What the exercise asks.
The answer must reproduce every record exactly, with all pictures omitted.

::: Records for the exercise :::

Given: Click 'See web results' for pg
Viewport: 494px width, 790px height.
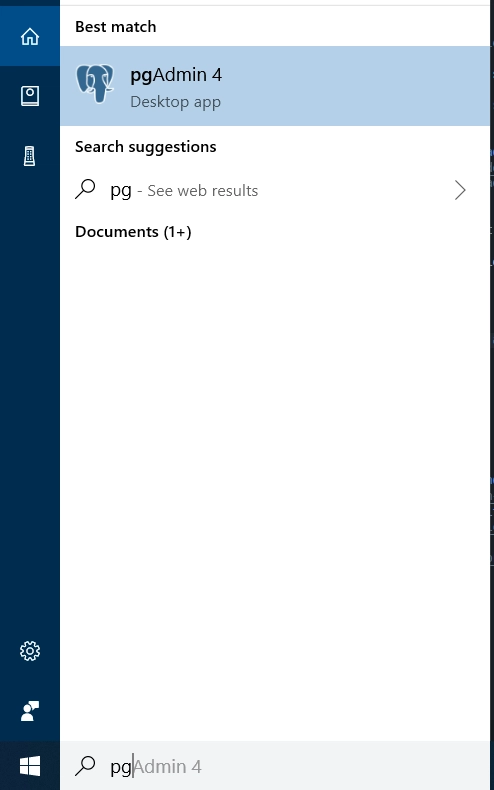Looking at the screenshot, I should (x=203, y=190).
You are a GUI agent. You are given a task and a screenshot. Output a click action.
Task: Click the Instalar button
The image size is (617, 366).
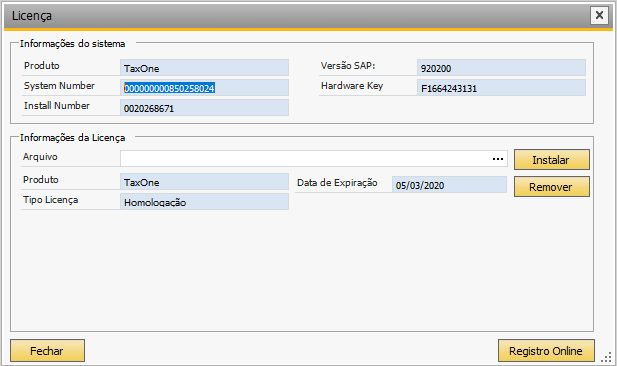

:::

Answer to this task.
Given: Click 'See web results' for pg
Viewport: 494px width, 790px height.
Looking at the screenshot, I should (x=203, y=190).
You are a GUI agent. You are given a task and a screenshot. Output a click action.
Task: Click the Instalar button
The image size is (617, 366).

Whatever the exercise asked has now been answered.